Ce que notre philosophe n’a pas compris, c’est que la gloire du Père se déploie bien au-delà des réalités terrestres et de leur intelligibilité limitée ; dans une tout autre dimension ontologique où Son Amour infini règne seul, et que Blaise Pascal appelait « l’ordre de la Charité »... C’est cet ordre que les séraphins chantent dans les hauteurs des Cieux et que l’homme ne peut contempler qu’en la personne du Fils en qui le Père est pleinement présent... Ordre que l’esprit humain ne peut pas seulement concevoir mais qui parfois peut se manifester dans la Création elle-même, à travers ces autres « possibles » de la réalité que sont les miracles !
Un nouveau réel pour les scientifiques !
Ces « possibles », Dieu Seul évidemment en a la maîtrise, mais ils semblent toutefois de nature à inspirer de bonnes questions à de nombreux savants d’aujourd’hui, déçus qu’ils sont par les idéologies matérialistes et déterministes qui ont dominé la pensée scientifique pendant trois longs siècles et servi de justification à tous les modernismes et à toutes leurs idéologies sanguinaires.

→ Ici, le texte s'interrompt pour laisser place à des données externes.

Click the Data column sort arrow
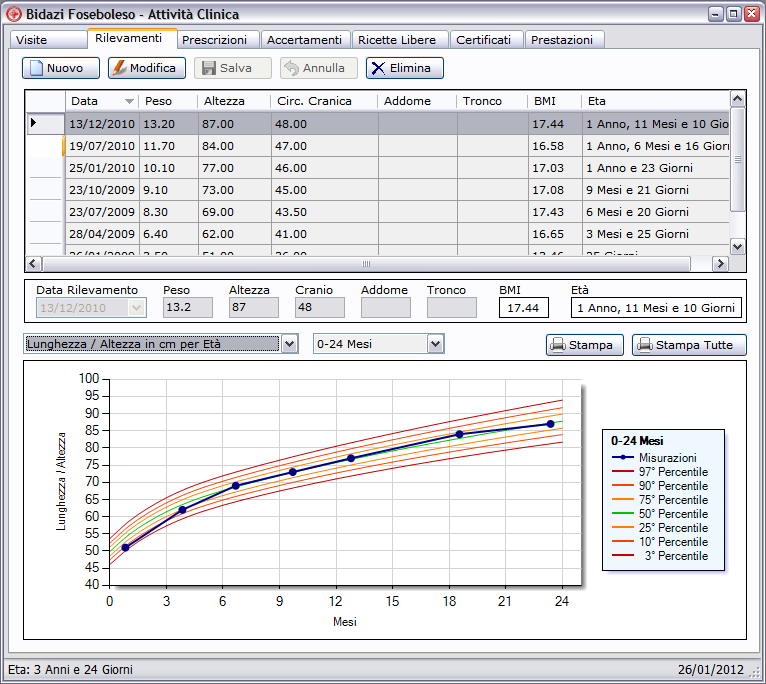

Avec son fameux « théorème d’incomplétude », Gödel n’a-t-il pas montré que « tout système mathématique cohérent comporte au moins une proposition indécidable » et que, de ce fait, il est désormais impossible de concevoir un système de pensée scientifique qui serait une « pensée du tout » et rendrait totalement compte de la réalité de l’Univers... et de son Créateur ?
Quant à Bernard d’Espagnat, n’a-t-il pas pu dire que la théorie quantique avait révélé l’existence d’un « réel voilé » dans lequel « les choses ne sont plus tout à fait des choses », et prédit qu’elle nous obligerait bientôt « à remettre en cause tous les présupposés ontologiques sur lesquels la pensée occidentale s’est construite depuis plus de 2000 ans » ?
Qu’on le veuille ou non, les lois de Newton ne concernent que les zones moyennes de l’Univers en dehors desquelles règne un profond mystère. Ainsi, les miracles ne sont-ils pas d’autres possibles, des signes de Dieu pour nous faire sentir Sa réalité qui nous dépasse ?
Nous indiquons ci-dessous les versets 13 et 14 pour faire la jonction avec le commentaire suivant en Jean 14,15-26 : Une Parole que Jésus « re-féconde » par son Amour
- Et ce que vous demanderez en Mon Nom, Je le ferai pour vous afin que le Père soit glorifié dans le Fils.
- Et si vous demandez en mon Nom, Je le fais.